Ross Larkin is the chef de cuisine at Raymonds, which means he’s in charge of the kitchen at the most renowned restaurant in our province, maybe even the country. If that isn’t impressive enough, this June he did something no other local chef has done to date, when he won Top Chef Canada, a TV show that pits some of the country’s best chefs against each other in a series of absurdly difficult cooking challenges. To win you need a tough skin, tougher nerves, and more mad food skills than Nan’s got baked goods.

Larkin Beat out the Best in the Country
by Embodying Newfoundland Food and Food Traditions

What made the series a pleasure to watch, was that Larkin beat out the best chefs in the country by embodying Newfoundland food and food-traditions and having the confidence to let these ingredients speak for themselves on refined, restrained dishes: in the season finale, the final showdown, he was pouring sauce from a pitcher plant over a partridge.

Ross’s Finale Second Entrée: wild hare and partridge with partridge heart, artichoke purée, winter chanterelles and glazed beet

His cod dish sat in a sea urchin beurre blanc. His desert involved snowberries and roasted parsnip chips. It was some classy, innovative, and quintessentially Newfoundland cuisine that crowned him Best Cook in Country, 2018.

At moments during their meals, the judges didn’t even know what they were eating – particularly when served “cod sounds” (the swim bladder that keeps fish buoyant). When asked by the judges to tell them about his final trio of dishes, he simply called his menu “an ode to Newfoundland.”

Ross’s Finale First Entrée: skin on pan-roasted cod with onion soubise, charred onions, leek and sea urchin beurre blanc

Larkin’s Win Is A Lesson in
Food Sovereignty, Security, and Self-Sufficiency in NL

This pride in local bounty, and Larkin’s deep knowledge of what’s on offer on our island, and his skills in preparing it is more than a lesson in embracing local in today’s bizarrely globalized food system.

Here on our land-locked island of Newfoundland, we face a unique suite of barriers to accessing fresh, healthy, affordable store-bought food. For example, as a highly rural population, 84% of our communities do not have access to a full-service grocery store (and rely largely on limited food from convenience stores), we import 90% of our produce, and we’ve lost touch with the kinds of ways and traditions that used to make us more self-sufficient in procuring good and healthy meals ourselves, through hunting, foraging, gardening, and making preserves. Larkin’s performance on the show certainly demonstrated there’s a way back to that for us here.

“No matter where you are, and what your surroundings are, and terroir is, it’s important to be aware of what you have, more so than what you don’t have,” Larkin says.
************
• TASKS TO CARRY OUT:
1. Set down, word for word, the part of the article on Ross Larkin that opens with the words containing "This pride in" and closes with "globalized food system.".
2. Resume the article on Ross Larkin after its final sentence, carrying it forward in the same manner.
The rows that follow have no connection to the article on Ross Larkin.
************
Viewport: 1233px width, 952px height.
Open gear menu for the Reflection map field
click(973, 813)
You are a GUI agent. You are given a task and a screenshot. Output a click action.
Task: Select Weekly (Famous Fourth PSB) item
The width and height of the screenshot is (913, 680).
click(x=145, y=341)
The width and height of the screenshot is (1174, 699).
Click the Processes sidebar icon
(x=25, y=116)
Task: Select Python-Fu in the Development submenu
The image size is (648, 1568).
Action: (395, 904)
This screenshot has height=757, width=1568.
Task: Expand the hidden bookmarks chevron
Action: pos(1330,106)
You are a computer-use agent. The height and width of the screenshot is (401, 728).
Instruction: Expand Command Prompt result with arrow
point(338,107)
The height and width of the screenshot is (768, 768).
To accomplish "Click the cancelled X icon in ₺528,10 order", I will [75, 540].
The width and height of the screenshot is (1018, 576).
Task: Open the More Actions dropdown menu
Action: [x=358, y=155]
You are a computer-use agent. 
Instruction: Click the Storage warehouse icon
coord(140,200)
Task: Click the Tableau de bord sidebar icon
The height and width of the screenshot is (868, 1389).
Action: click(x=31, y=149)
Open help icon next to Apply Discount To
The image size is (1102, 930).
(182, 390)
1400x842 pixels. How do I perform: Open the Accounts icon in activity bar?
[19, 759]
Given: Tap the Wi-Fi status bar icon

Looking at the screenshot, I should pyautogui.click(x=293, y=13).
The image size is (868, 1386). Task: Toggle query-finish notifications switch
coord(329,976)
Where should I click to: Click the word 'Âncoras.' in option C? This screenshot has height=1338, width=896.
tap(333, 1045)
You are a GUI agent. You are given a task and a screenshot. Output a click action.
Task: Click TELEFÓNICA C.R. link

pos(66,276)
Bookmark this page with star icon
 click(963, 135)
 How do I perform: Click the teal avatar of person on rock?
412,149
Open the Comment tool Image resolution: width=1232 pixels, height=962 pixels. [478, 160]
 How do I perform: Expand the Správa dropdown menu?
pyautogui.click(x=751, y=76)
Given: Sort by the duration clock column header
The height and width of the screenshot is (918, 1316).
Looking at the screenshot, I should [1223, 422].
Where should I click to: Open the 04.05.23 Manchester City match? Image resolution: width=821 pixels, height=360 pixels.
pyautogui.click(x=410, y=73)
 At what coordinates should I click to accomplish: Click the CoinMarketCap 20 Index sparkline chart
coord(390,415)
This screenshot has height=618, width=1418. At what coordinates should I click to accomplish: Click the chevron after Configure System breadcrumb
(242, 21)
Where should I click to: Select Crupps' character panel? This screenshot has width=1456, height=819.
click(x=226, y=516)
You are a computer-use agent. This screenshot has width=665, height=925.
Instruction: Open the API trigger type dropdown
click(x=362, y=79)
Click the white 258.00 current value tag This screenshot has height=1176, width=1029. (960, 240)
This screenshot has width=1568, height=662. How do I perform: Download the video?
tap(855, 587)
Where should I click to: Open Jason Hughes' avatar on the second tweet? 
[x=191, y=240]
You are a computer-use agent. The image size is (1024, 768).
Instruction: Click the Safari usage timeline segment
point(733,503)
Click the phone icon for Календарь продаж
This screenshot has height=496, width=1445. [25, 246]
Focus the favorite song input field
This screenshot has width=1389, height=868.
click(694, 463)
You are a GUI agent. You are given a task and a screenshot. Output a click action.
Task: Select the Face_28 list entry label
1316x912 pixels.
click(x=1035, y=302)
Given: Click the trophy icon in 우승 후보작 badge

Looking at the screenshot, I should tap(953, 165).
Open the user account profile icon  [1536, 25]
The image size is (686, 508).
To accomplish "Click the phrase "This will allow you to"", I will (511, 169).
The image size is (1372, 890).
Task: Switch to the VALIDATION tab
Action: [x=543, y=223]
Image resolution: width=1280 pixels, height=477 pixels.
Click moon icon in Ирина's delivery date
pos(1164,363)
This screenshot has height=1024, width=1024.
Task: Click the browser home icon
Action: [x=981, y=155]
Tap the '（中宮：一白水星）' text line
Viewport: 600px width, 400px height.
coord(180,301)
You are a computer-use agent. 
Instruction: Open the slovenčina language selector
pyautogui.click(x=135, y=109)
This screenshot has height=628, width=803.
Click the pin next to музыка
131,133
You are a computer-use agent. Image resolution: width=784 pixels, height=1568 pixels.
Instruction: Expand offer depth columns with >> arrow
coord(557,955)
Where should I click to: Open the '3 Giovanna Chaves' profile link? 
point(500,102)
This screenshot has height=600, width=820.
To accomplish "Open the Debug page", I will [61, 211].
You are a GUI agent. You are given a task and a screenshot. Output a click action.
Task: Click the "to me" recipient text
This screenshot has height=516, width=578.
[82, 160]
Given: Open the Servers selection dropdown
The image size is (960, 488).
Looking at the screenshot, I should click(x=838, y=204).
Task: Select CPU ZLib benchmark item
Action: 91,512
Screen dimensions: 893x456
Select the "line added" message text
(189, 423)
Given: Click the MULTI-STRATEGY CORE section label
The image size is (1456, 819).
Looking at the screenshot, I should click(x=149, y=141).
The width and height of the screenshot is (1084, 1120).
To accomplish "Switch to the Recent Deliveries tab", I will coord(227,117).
************
• OUTPUTS:
1.
This pride in local bounty, and Larkin’s deep knowledge of what’s on offer on our island, and his skills in preparing it is more than a lesson in embracing local in today’s bizarrely globalized food system.

2.
Ross’s Amuse Bouche: moose heart tartare, whelk skewer and cod chitlin with capelin gold leaf

“Newfoundland is still pretty young but it’s also old in a sense where we know our heritage and where we came from,” he says.

“The ingredients I use, and food I make, is food I grew up with. I grew up hunting with my dad, I grew up berry picking with my grandmother, or just sitting at the kitchen table with her, eating pan-fried capelin with fresh bread and mustard pickles. It’s simple food. It’s local and fresh and organic and beautiful. That’s where I’m at now, going back and remembering that and elevating it,” he says.

Larkin’s staying true to that food philosophy gets him in trouble on the show, but ultimately wins him the show, which was neat to see play out.

He says being on the show “definitely reinforced staying true to who you are and what you know, how you cook, and what you cook, and not changing that for the judges or because you’re under pressure. It takes a long time to get there; when you’re a young cook, you want to put all your techniques and all your ingredients on one plate, but you gotta practice restraint.”

He’s not wrong. Avid watchers of the Top Chef and Masterchef franchises will know the most common pitfall on any season, is that contestants trying to do too much, and serving up visually impressive, but ultimately confused and flawed dishes, that sound better on paper than they taste on the plate.

Larkin’s Journey from Washing Dishes at Greensleeves
to Running the Kitchen at Raymond’s

Ross’s Finale Dessert: roasted parsnip cream with parsnip chip, whisky-compressed apples and creeping snowberries

“My family had a restaurant on Merrymeeting Road when I was growing up, called Henry’s, and I was always helping out there, peeling potatoes, and buttering toast. I grew up in that restaurant,” Larkin says.

From there he worked around town when he was younger, starting out as a dishwasher at Greensleeves. One day, a cook didn’t show up, he offered to cook, “and I kinda fell into it from there.”

But it was just a trade that let him travel and find work, which he did all over Canada. Wanting to snowboard brought him to BC, cooking at a ski lodge.

“That was good for a while, until it wasn’t really what I wanted to be doing. So I got a job at a little French Bistro, Bistro Pastis, and I guess that was the first kitchen job I had where they really took care on the ingredients and products they were getting in, and it open my eyes to what food can be, so I started reading more about food, and learning from everyone I worked with.”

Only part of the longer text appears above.